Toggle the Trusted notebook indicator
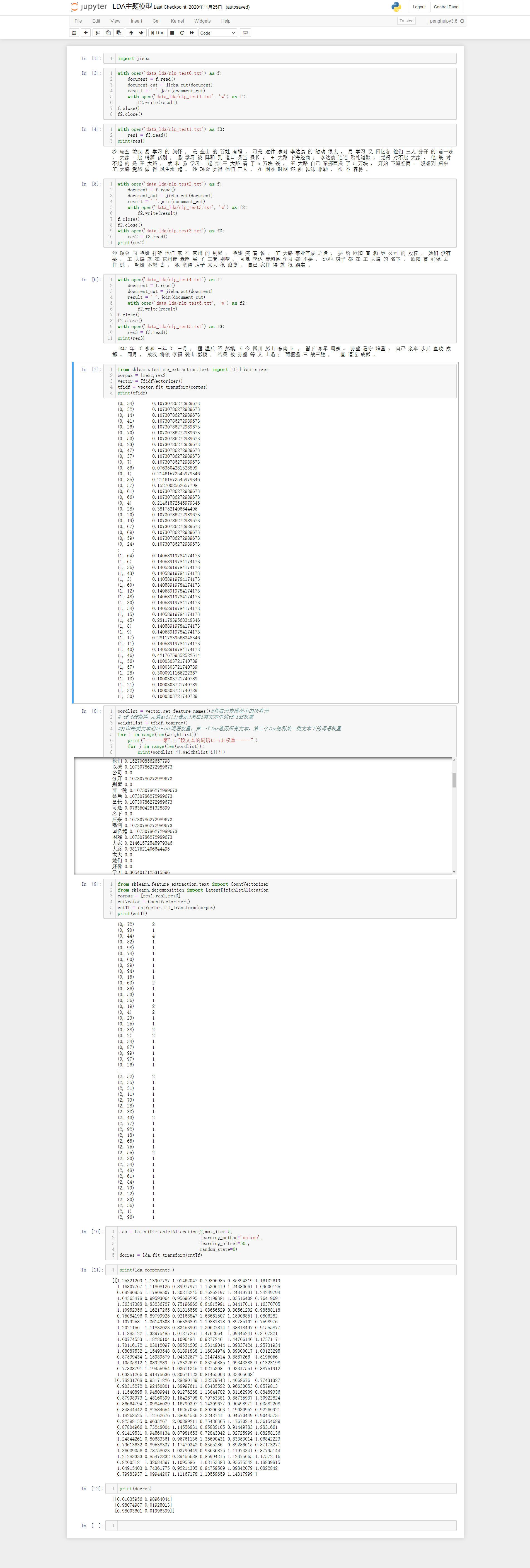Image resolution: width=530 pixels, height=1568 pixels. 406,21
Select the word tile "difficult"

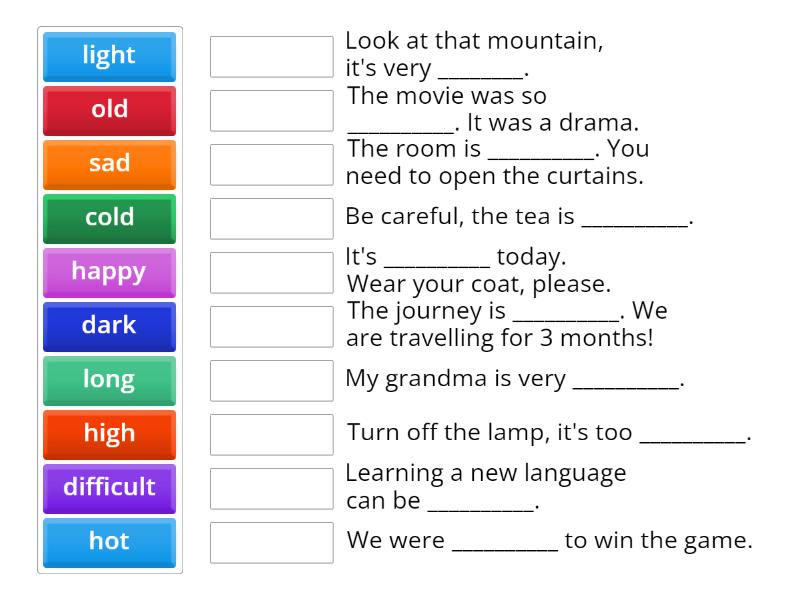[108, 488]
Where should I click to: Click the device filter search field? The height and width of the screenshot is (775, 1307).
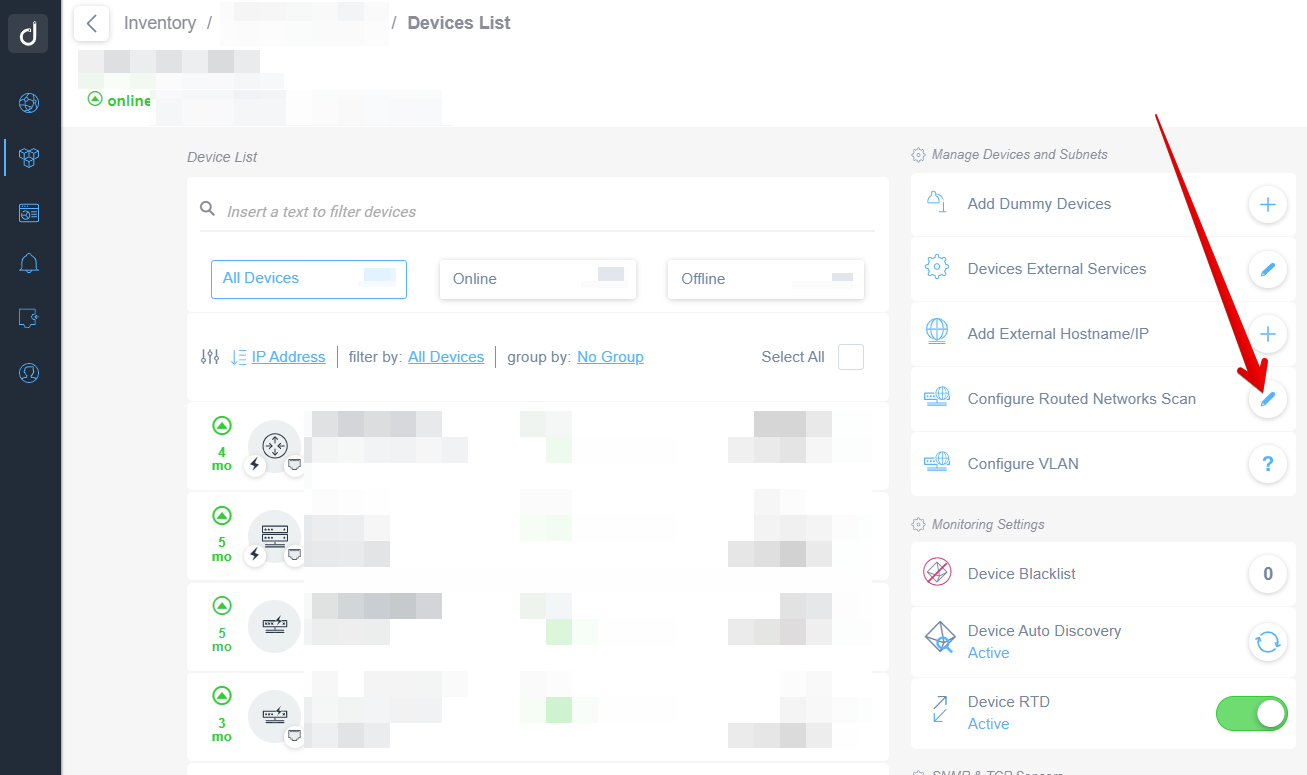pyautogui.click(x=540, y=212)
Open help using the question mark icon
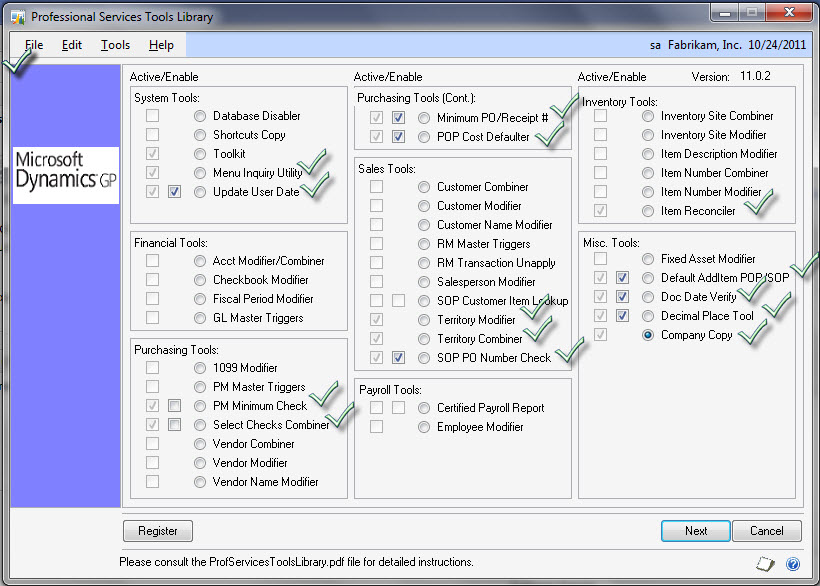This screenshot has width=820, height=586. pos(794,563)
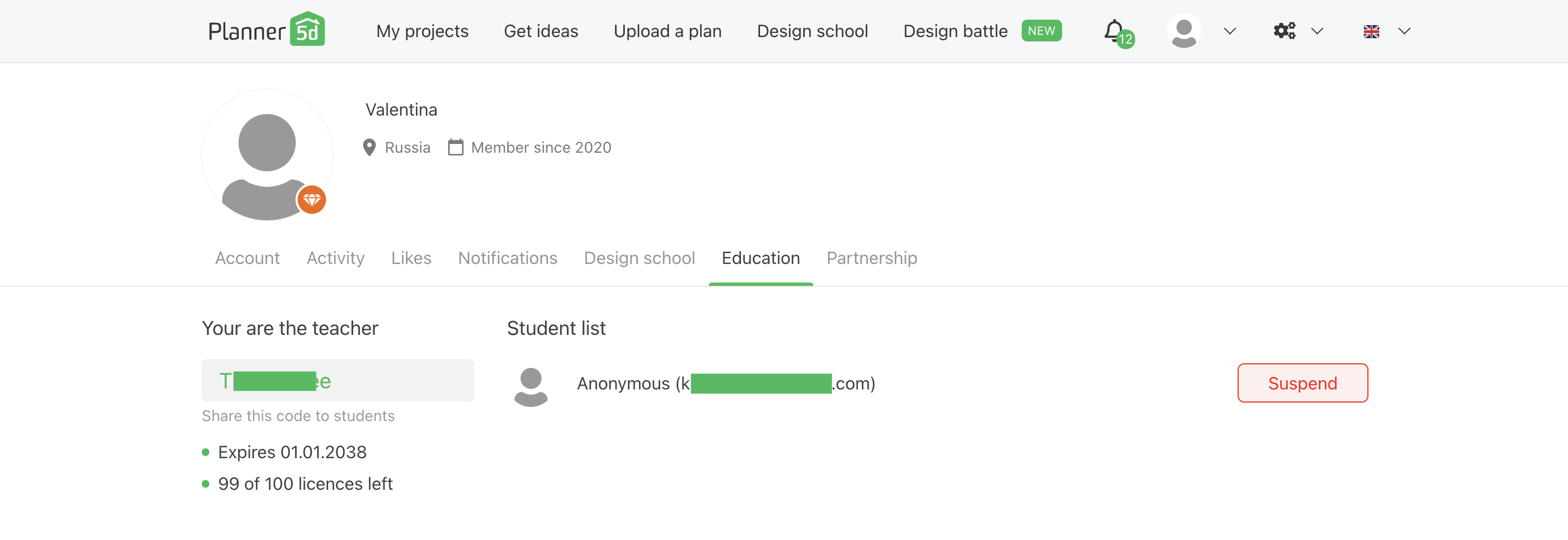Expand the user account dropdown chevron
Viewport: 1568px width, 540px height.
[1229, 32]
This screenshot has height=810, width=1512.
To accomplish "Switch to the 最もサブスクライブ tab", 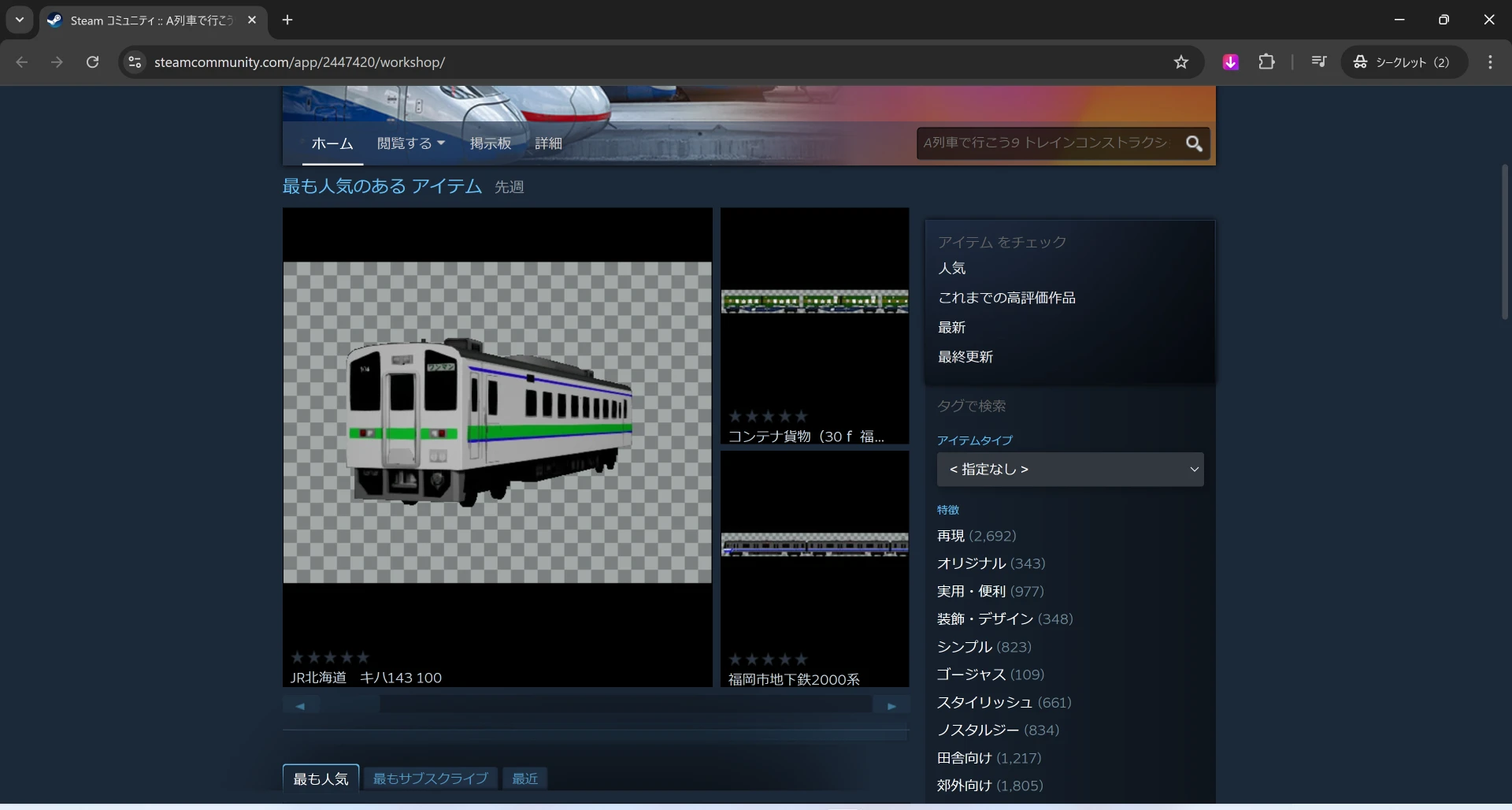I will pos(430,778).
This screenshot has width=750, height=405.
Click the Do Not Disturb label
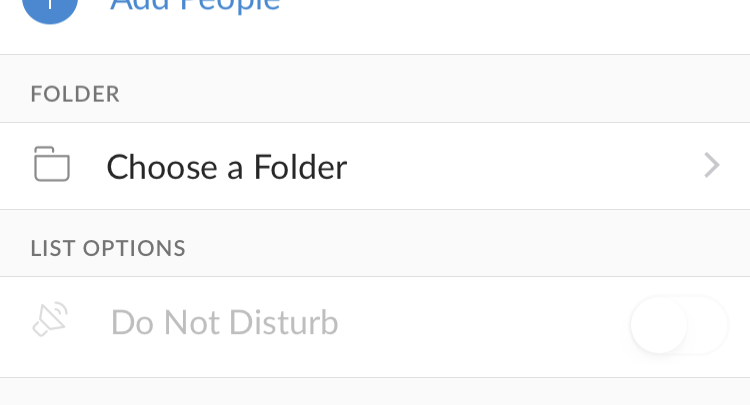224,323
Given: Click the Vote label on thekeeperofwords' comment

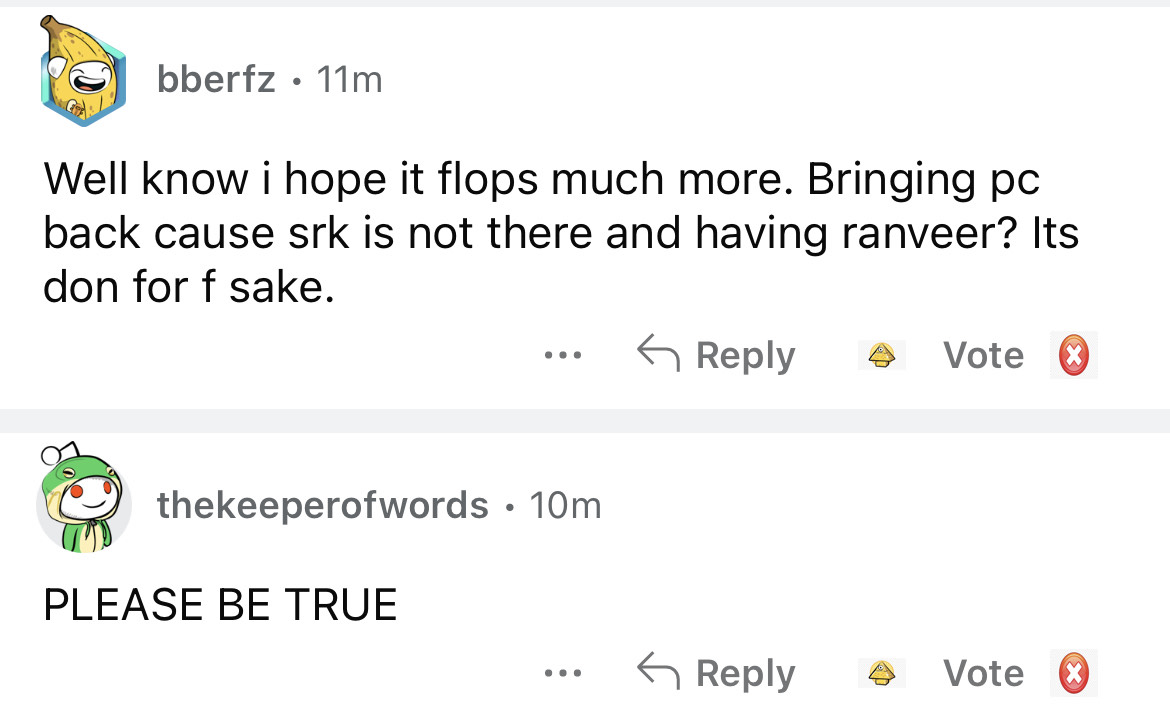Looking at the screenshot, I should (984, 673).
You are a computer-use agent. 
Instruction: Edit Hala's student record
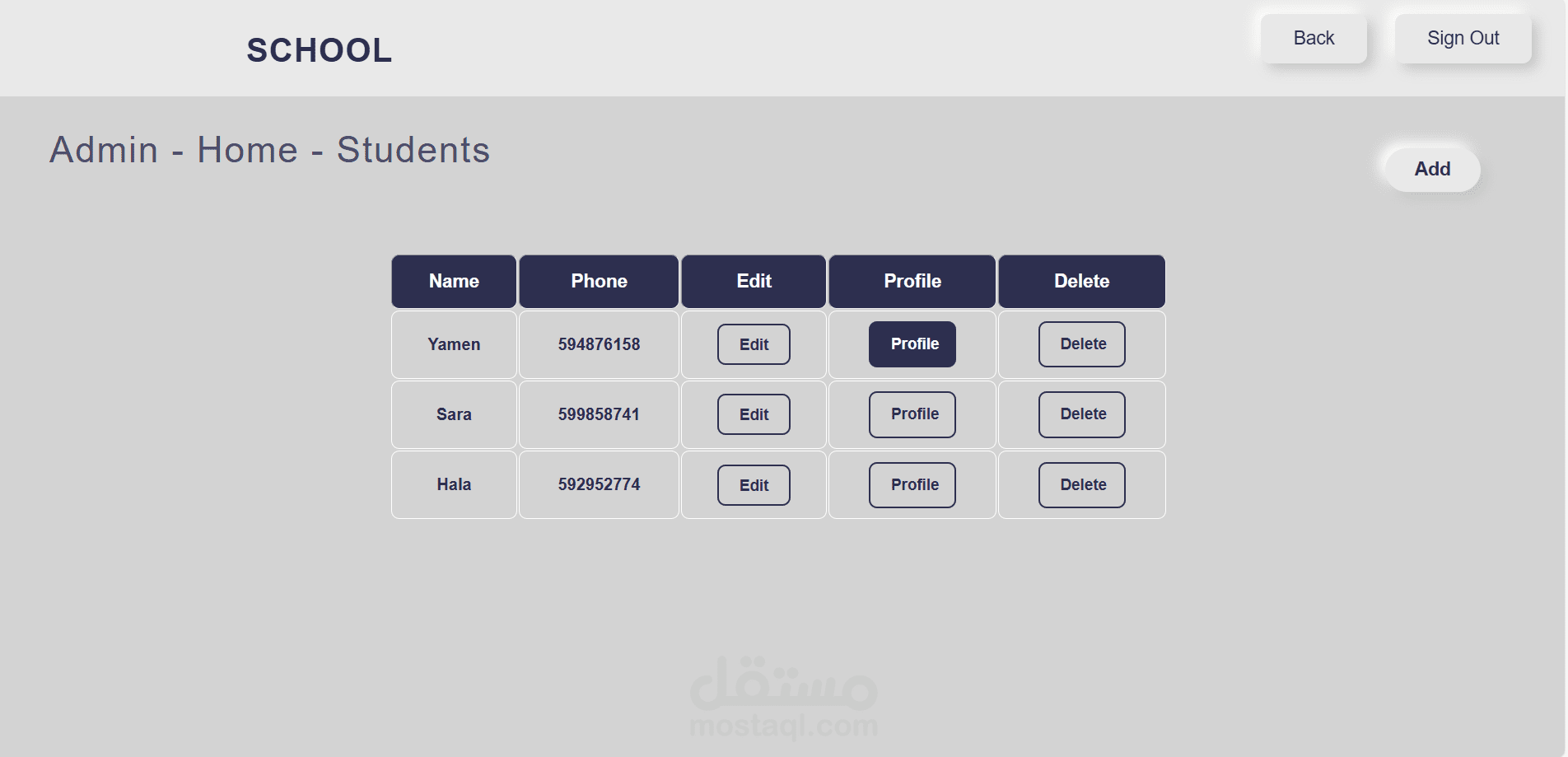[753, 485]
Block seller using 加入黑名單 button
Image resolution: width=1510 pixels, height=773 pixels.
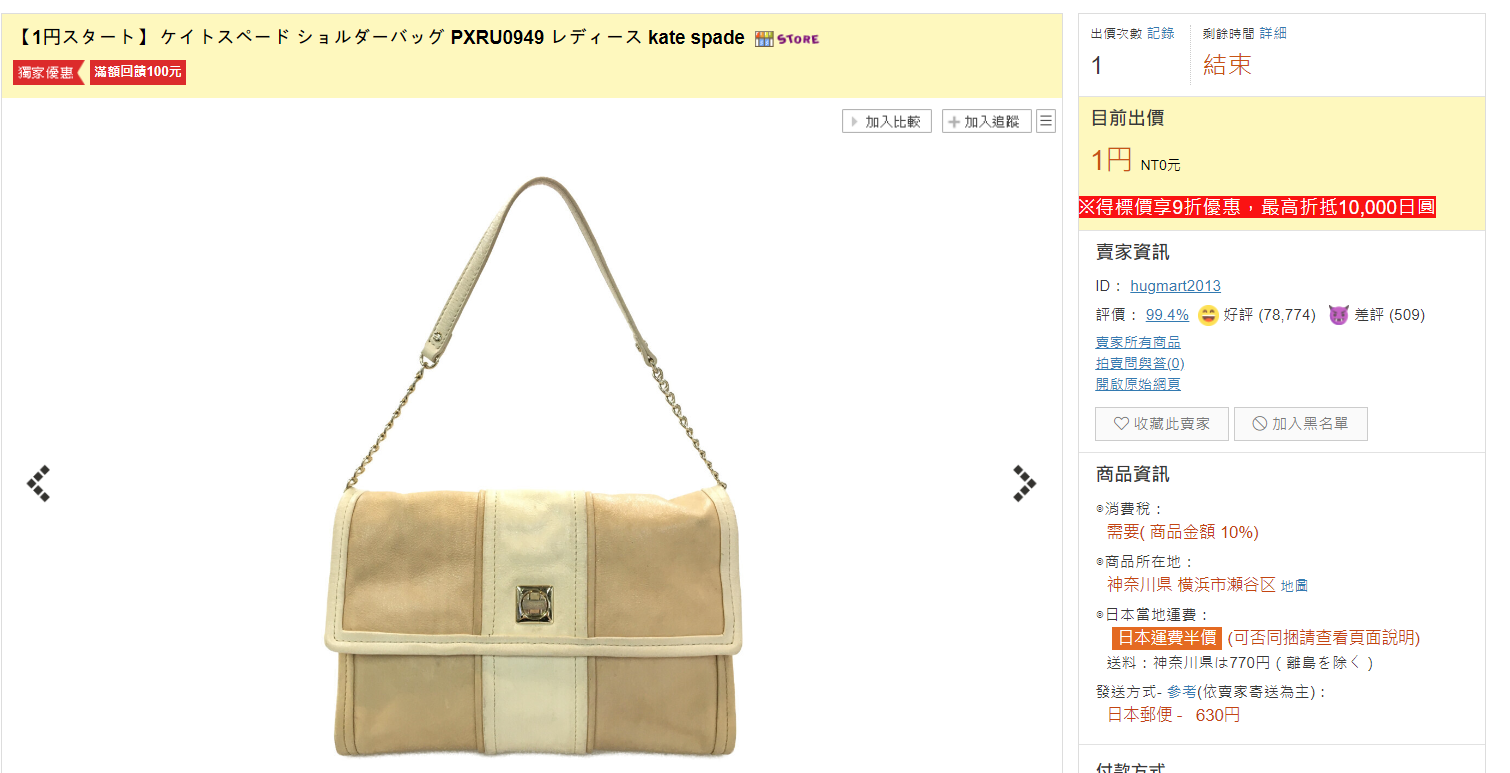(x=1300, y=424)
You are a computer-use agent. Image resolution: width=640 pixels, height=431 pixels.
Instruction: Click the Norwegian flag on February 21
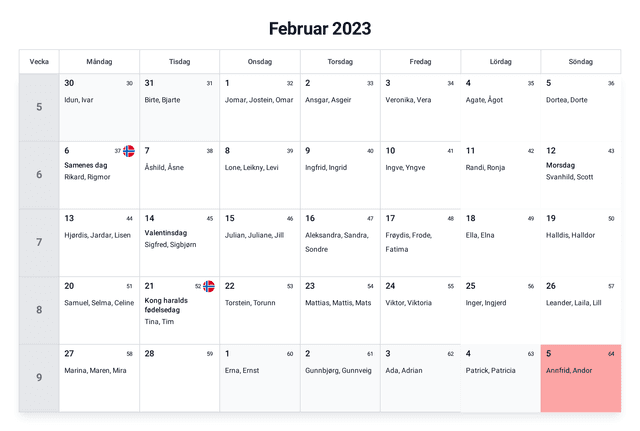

> **Description of the task**:
Apply a filter to the listing above so that only lines with "computer" are kept, and copy those lines.

> **Task result**:
You are a computer-use agent. 
You are a computer-use agent. Image resolution: width=640 pixels, height=431 pixels.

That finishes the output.